We went out on a Sunday, and at noon my friend came out, for a ;short; afternoon ride, not bringing her horse, but just using hubbys.
My son also came,separately bringing a horse.
The three of us set out for that short afternoon ride. Hubby is anal about anyone using his tack, or whatever, so my friend brought her own saddle. Since she had bought a full brother to hubby's horse, built the same, I thought , no problem, for a short ride esp. I gave her hubby's breast collar to use, as he seemed okay with that . In hinds sight, I did not watch her tack up, look at what cinch she was using, and failed to notice until we were on our way, that she rode without a back cinch
We decided to explore a new trail, that seemed to amke an eventual loop, that would bring us back out somewhere along that forestry road to the Panther crossing, where we were camped at.
The trail winds through thick trees, will lots of hills, but we all knew we would need to cross the Panther river again. 
As we rode, thinking we were making that correct loop, and started to hear the river, we decided that we must be on the right trail. It was getting dark by then, we crossed the river, only to realize that the road we came out on, was the one to the Ya Ha Tinda, and that we had crossed the BIG Red, and not the Panther!
Too dark to ride that trail through the woods, so we had a long, long, ride back to where we were camped.
Every once in awhile, Rubix would back up some, if we stopped. Thought maybe he had a problem with night vision, so did not worry about it
Got back to camp well after 11 at night,w here hubby was just sitting around that warm stove, sipping whiskey, wondering if he had to mount a search party in the morning!
Anyway, we just blanketed the horses in the dark and hung their hay bags.
In the morning, taking the blankets off, poor Rubix had an open cinch gall. My friend must have set that saddle too far forward, then locked it in place with that breast collar
We had to go home, as no way could Rubix be ridden . All hubby said to me friend, 'you are lucky that you were not riding Rubix a few years ago, because he would have bucked you off'
Another lesson learned-don't , check equipement yourself, regardless of who is riding one of your horses.


----------



## Herdof2 (Nov 24, 2012)

This is why I love this site , so many good stories and great opinions...

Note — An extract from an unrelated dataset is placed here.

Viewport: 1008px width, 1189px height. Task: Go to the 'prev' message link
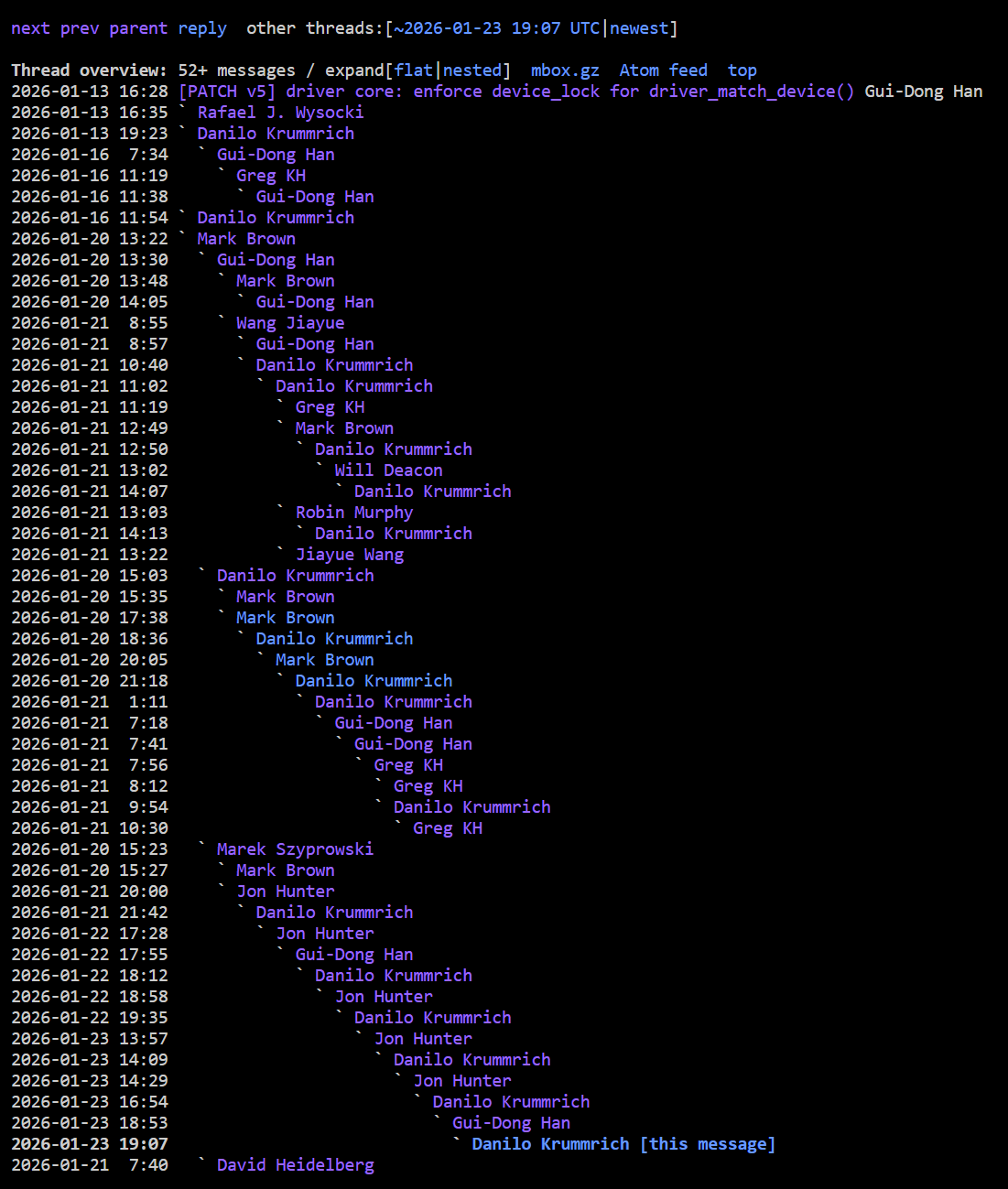pos(80,28)
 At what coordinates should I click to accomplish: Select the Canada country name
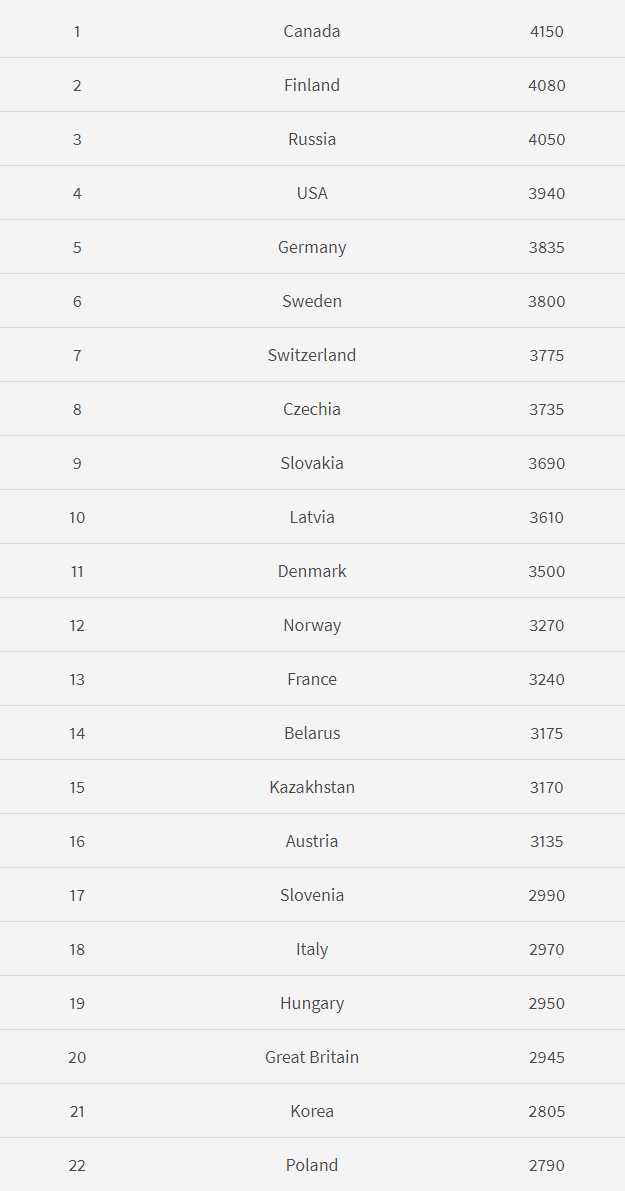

I'm on the same page as everybody here. I do enjoy groundwork and know it's important, at least to my horse. I know she wasn't in pain, we are double and triple-checkers of everything before we warm up, then again after we warm up (the US Pony club way is forever drilled into me) and I checked again after in case something moved. I think she was just feeling feisty and her age, which is only 6. I DONT want her figuring out that bucking can result in us getting off her back, she has only crow hopped a few times ever and that was when a trainer was working on loping for the first time (bought her when she was 10 mos) . Her bucking is normally a pasture behavior- And that's where I plan to keep it. I learned last year I take too long to heal now that I've ticked past 40.

Oh, I never tried what the trainer said so I never considered how you'd get off a bucking horse safely. ha. All I know is all the riders at the rodeo tell me they don't get hurt while their on the horse, it's once they come off!

And a few people mentioned ponies, she's a short 14 hh but she's a fierce little thing, so I hear ya.

Thanks everyone, if you were here, I'd buy ya a beer.


----------



## Yogiwick (Sep 30, 2013)

tinyliny said:


> I'd also say to ride through only if you're pretty sure you can. I'm no bronc rider, so I'd be doing what I could to pull the horse up to make it stop bucking. but, I'd only get off if I thought I was in danger of coming off. in which case, I'd hand the horse off to someone who CAN ride through it.
> 
> but, I do appreciate what Gottatrot said, . . . that there is always the possibility that there is some tack malfunction. this would be more in the case of a horse who has never bucked before, but suddenly, out of the blue, starts to buck. such a situation warrants getting off and checking things out.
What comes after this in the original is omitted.